Le grand secret que vos études scientifiques redécouvrent avec beaucoup de sérieux, de tableaux et parfois quelques millions d’euros de subventions, est finalement assez simple : la plupart des prédateurs cherchent moins le combat que l’économie d’effort. Nous ne recherchons pas l’héroïsme. Nous recherchons le rendement. Le problème est peut-être là : vous appelez cela “protection”, alors qu’il s’agit surtout de “dissuasion”. La nuance paraît légère ; elle est immense. Protéger suppose une idée presque absolue : sécuriser, empêcher, rendre impossible. Dissuader revient simplement à compliquer suffisamment les choses pour nous convaincre d’aller voir ailleurs.

Et c’est exactement ainsi que fonctionne le vivant.

Vous aussi, d’ailleurs. Car entre nous, nous observons vos comportements avec une certaine curiosité. Certains veulent absolument nous sauver… mais surtout loin de leurs propres villages. D’autres réclament notre disparition totale tout en refusant parfois le moindre dialogue. Vous financez des kilomètres de clôtures mais oubliez que l’herbe pousse, que les piquets vieillissent, que les batteries meurent et qu’un sol sec en août ne conduit pas le courant comme un terrain humide de printemps.

Vous appelez cela des “défaillances techniques”. Nous appelons cela “des informations”.

Car oui, nous apprenons. Vos propres expériences l’ont montré. Un filet qui se couche, un passage découvert sous un fil, une ravine oubliée, un angle mal soutenu… et soudain ce qui était présenté comme infranchissable devient simplement un problème technique avec une solution pratique. Ne vous vexez pas : vous faites exactement la même chose avec vos règlements administratifs et vos déclarations fiscales.

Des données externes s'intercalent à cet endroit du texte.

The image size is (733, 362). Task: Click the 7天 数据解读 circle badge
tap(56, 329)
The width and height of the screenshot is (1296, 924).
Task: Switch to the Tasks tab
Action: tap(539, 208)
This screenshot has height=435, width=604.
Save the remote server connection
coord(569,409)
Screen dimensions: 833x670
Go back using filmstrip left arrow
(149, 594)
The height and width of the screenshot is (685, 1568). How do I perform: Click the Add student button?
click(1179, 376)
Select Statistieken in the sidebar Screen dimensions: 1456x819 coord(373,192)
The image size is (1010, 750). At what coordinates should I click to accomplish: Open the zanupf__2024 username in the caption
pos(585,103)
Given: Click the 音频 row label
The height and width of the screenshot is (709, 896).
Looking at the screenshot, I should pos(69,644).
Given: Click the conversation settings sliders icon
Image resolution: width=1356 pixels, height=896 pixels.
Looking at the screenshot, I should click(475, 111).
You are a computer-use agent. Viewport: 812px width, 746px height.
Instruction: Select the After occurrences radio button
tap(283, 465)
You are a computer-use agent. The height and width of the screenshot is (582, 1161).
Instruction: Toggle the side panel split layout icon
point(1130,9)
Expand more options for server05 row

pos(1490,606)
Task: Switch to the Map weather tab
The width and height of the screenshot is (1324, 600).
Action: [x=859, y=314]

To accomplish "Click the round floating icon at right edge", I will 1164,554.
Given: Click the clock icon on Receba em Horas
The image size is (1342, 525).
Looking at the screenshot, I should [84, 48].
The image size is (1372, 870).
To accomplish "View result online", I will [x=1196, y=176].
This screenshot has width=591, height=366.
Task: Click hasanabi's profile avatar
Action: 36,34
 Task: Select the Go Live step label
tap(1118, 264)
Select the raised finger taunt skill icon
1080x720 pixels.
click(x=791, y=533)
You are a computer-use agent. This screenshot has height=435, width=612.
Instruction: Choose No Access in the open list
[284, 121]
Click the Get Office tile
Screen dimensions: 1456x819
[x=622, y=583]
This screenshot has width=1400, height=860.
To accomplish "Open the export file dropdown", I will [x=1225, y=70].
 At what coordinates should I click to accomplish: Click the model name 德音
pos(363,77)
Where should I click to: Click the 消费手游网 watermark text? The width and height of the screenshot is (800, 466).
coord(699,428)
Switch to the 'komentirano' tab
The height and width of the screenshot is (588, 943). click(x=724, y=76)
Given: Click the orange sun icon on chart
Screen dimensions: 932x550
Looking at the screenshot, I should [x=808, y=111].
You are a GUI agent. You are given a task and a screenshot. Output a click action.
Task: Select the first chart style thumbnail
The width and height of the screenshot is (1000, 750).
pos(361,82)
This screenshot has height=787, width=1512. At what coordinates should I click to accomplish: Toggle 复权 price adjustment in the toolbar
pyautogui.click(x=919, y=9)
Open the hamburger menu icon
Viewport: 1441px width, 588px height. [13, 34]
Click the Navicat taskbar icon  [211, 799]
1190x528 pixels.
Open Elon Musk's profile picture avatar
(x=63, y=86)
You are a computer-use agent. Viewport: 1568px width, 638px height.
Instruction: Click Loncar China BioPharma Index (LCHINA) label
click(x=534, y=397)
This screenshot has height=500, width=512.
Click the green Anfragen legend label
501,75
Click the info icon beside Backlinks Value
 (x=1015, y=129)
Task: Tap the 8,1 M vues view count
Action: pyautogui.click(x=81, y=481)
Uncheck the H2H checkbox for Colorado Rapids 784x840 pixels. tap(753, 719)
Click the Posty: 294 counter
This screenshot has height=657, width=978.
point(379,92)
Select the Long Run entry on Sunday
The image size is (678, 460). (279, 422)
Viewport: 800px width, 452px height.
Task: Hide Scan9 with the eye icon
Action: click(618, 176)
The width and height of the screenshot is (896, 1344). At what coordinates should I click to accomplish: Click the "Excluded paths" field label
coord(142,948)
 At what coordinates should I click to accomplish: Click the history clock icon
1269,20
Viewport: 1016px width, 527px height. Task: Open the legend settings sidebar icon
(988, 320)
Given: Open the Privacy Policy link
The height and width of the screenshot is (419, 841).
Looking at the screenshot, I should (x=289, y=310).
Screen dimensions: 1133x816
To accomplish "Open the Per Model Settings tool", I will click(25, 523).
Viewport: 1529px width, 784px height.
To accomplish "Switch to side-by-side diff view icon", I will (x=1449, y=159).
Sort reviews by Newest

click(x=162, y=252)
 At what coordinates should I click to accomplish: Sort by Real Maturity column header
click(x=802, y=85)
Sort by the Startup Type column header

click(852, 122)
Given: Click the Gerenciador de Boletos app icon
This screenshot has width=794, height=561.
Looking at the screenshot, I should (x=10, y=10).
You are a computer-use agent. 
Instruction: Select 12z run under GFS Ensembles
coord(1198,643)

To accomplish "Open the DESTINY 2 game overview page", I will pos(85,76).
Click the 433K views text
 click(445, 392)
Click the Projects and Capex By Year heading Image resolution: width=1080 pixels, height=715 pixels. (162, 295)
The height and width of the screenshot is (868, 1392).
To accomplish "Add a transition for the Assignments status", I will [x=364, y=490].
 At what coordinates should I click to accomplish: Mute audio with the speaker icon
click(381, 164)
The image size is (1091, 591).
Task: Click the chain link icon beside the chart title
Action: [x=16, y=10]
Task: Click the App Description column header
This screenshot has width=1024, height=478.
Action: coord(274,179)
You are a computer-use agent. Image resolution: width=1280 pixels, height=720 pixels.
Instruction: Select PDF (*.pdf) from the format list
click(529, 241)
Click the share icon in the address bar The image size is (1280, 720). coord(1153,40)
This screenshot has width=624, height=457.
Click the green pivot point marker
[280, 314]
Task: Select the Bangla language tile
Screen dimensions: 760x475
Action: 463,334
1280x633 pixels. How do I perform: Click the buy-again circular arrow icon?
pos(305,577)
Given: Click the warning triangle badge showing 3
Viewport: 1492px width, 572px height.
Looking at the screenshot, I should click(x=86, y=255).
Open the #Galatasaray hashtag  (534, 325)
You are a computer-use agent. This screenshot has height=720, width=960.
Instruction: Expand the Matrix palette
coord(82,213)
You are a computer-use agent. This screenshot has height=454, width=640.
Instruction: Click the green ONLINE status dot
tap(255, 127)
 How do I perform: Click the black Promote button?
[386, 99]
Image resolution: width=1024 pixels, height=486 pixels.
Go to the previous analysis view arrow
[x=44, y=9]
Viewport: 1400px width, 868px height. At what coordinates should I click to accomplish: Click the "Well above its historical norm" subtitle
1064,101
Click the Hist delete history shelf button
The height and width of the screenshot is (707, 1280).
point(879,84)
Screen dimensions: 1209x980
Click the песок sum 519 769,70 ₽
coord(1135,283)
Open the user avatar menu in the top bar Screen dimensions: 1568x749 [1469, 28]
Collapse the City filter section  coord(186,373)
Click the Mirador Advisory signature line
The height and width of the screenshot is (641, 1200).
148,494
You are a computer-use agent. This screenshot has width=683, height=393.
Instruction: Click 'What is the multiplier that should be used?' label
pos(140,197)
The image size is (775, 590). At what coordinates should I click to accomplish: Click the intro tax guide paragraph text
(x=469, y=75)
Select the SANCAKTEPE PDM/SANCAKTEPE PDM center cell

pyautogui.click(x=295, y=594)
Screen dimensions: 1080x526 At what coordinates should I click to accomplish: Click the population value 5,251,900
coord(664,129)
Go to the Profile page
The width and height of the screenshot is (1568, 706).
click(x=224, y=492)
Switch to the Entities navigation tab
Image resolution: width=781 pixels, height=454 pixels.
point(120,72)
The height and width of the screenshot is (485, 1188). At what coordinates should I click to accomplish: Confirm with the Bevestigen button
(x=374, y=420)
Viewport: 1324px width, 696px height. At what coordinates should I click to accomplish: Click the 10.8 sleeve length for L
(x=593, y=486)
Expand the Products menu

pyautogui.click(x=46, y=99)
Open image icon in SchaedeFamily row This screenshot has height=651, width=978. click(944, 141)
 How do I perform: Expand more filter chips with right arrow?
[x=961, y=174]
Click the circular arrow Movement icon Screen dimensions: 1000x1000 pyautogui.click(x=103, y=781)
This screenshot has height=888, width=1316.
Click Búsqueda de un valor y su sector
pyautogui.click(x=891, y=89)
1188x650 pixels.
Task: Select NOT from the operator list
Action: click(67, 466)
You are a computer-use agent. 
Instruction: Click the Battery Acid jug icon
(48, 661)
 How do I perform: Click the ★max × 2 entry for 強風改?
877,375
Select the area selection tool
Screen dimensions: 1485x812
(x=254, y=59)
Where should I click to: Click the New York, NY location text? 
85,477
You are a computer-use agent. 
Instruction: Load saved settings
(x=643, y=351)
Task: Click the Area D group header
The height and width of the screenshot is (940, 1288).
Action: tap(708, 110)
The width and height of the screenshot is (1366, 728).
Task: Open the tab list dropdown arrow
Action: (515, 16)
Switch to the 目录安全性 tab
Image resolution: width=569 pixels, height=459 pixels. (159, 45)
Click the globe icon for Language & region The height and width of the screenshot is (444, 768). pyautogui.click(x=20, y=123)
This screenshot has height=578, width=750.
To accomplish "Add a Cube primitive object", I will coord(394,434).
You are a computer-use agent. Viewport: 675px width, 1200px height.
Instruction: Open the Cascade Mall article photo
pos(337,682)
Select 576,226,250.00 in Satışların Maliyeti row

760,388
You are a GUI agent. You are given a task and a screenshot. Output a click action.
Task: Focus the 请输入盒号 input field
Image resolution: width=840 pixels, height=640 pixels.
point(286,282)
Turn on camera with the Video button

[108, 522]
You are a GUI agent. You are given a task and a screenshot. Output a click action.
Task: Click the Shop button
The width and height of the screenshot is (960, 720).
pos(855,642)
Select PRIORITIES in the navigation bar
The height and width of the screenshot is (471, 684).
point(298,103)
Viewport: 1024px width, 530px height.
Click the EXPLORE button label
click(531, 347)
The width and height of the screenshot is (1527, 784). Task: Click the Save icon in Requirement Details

Mais derrière cette ironie demeure peut-être une réalité plus profonde encore. Vous cherchez souvent une solution absolue à quelque chose qui appartient au monde du vivant. Or le vivant n’est jamais totalement prévisible. Il doute, explore, contourne, apprend, s’adapte. Comme vous.

Le sauvage n’est pas un dossier. Il ne lit ni les arrêtés préfectoraux ni les comptes rendus de réunion. Il ignore les querelles politiques, les rivalités syndicales et les conflits idéologiques. Il comprend simplement les contraintes, les habitudes, les failles et les opportunités. 

Au fond, la coexistence repose peut-être moins sur l’illusion d’une sécurité parfaite que sur une vérité beaucoup plus humble : maintenir en permanence un niveau de contrainte suffisant pour que chacun accepte de laisser un peu de place à l’autre. Ce n’est pas très romantique. Ce n’est pas toujours confortable non plus. Mais c’est probablement plus honnête que beaucoup de slogans. Alors, pour répondre clairement à votre question : oui, les clôtures, les chiens, les effarouchements et la présence humaine peuvent être remarquablement efficaces… à condition d’être entretenus, cohérents, adaptés au terrain, combinés intelligemment et surtout pensés comme des outils dynamiques plutôt que comme des symboles administratifs plantés dans une prairie.

Sinon ? Eh bien… merci pour le buffet.